(Stored records)
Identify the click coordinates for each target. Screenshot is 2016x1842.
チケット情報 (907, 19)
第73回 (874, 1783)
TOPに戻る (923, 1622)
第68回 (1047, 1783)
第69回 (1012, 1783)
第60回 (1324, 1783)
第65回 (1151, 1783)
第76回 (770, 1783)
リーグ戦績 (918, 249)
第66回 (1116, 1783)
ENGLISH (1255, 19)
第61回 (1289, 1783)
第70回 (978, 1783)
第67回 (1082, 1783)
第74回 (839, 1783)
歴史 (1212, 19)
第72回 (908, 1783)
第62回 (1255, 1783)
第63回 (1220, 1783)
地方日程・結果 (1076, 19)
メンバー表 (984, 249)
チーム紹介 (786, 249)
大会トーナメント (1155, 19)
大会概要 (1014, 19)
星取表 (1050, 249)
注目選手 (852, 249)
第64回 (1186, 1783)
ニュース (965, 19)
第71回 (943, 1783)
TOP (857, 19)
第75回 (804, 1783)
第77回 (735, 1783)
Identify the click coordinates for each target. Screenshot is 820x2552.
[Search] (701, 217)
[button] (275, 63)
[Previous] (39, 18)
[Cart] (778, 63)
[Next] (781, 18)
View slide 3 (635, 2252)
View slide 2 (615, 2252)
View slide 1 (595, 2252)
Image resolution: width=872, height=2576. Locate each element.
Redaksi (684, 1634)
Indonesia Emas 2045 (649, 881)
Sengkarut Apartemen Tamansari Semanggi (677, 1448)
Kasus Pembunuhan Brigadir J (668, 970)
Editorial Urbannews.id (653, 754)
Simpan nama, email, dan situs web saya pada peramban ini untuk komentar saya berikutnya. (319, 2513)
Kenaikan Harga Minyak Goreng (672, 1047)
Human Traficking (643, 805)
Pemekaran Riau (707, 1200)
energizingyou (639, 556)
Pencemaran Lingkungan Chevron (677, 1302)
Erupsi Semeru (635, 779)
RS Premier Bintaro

- _Work required_:
Your reply is to repeat, unchanged, the lines above running from the one with "第62回 (1255, 1783)" up to and including the one with "View slide 3 (635, 2252)".

- _Response below_:
第62回 (1255, 1783)
第63回 (1220, 1783)
地方日程・結果 (1076, 19)
メンバー表 (984, 249)
チーム紹介 (786, 249)
大会トーナメント (1155, 19)
大会概要 (1014, 19)
星取表 (1050, 249)
注目選手 (852, 249)
第64回 (1186, 1783)
ニュース (965, 19)
第71回 (943, 1783)
TOP (857, 19)
第75回 (804, 1783)
第77回 (735, 1783)
Identify the click coordinates for each target. Screenshot is 820x2552.
[Search] (701, 217)
[button] (275, 63)
[Previous] (39, 18)
[Cart] (778, 63)
[Next] (781, 18)
View slide 3 (635, 2252)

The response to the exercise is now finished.